■ **AIM**
Rewrite the lines from the line with "The width and" up to and including the line with "tap(1222, 233)", replacing "shield" with "badge" and leaving everything else unchanged. Give only those lines, and leave the pictures out of your answer.

■ **MATERIAL TO PROCESS**
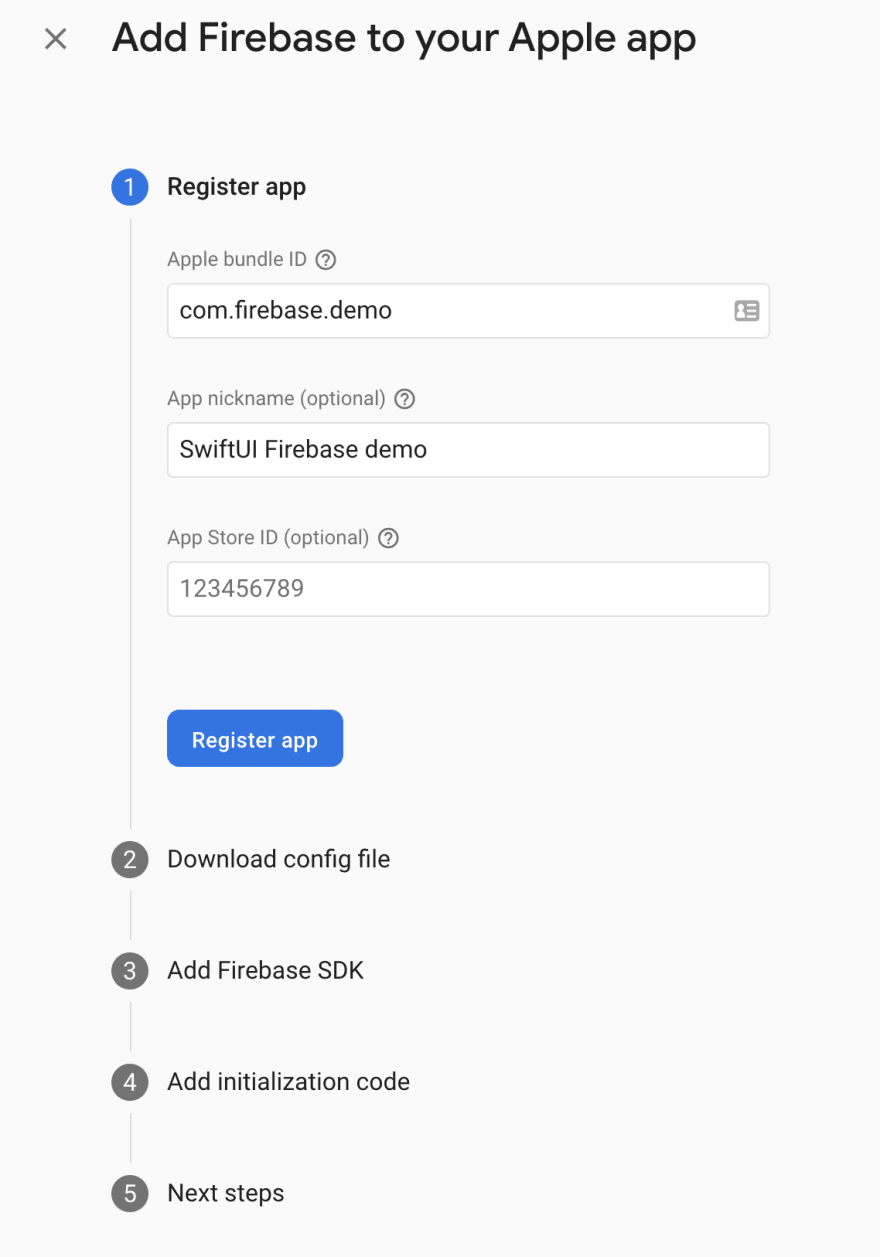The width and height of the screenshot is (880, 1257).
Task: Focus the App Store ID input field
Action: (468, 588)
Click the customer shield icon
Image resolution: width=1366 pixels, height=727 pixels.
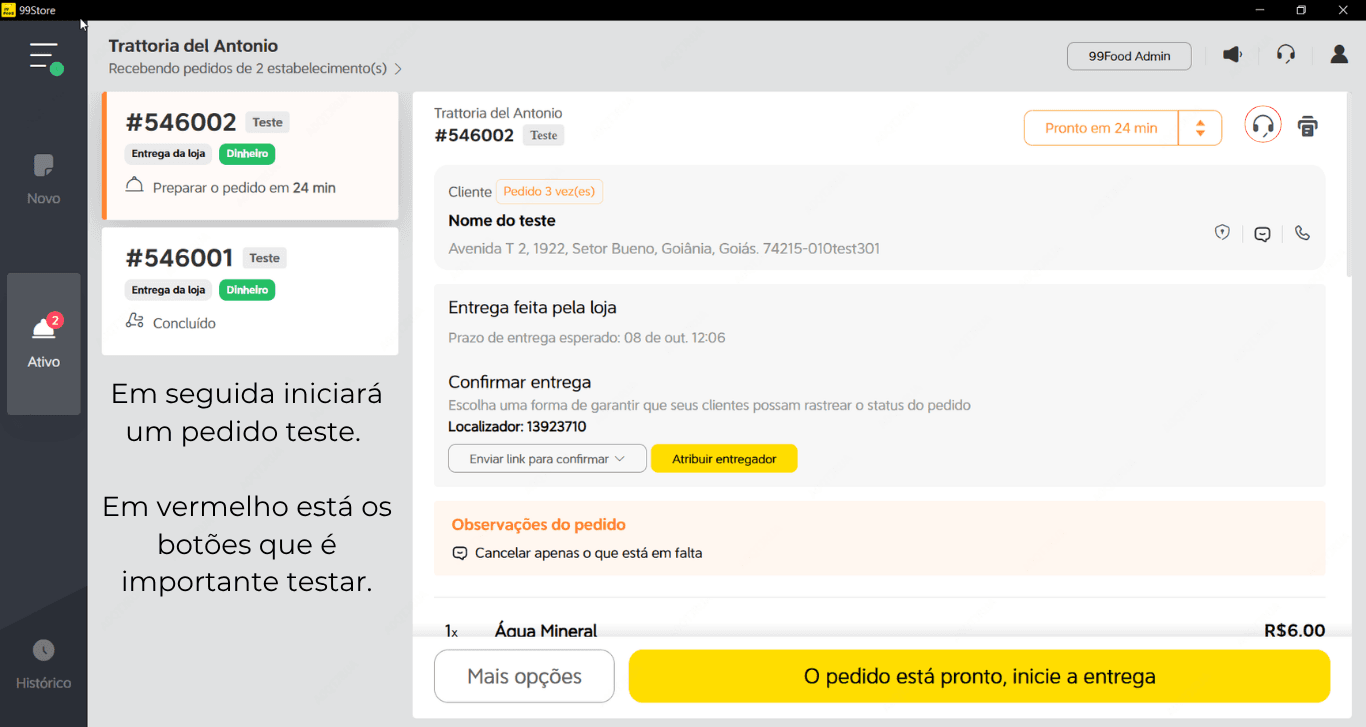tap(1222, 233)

...

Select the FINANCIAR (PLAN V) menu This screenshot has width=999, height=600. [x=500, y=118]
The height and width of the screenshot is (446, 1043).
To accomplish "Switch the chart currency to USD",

■ **EXERCISE RESULT**
The width and height of the screenshot is (880, 1257).
Task: Focus the App Store ID input field
Action: (468, 588)
Click the customer badge icon
Image resolution: width=1366 pixels, height=727 pixels.
tap(1222, 233)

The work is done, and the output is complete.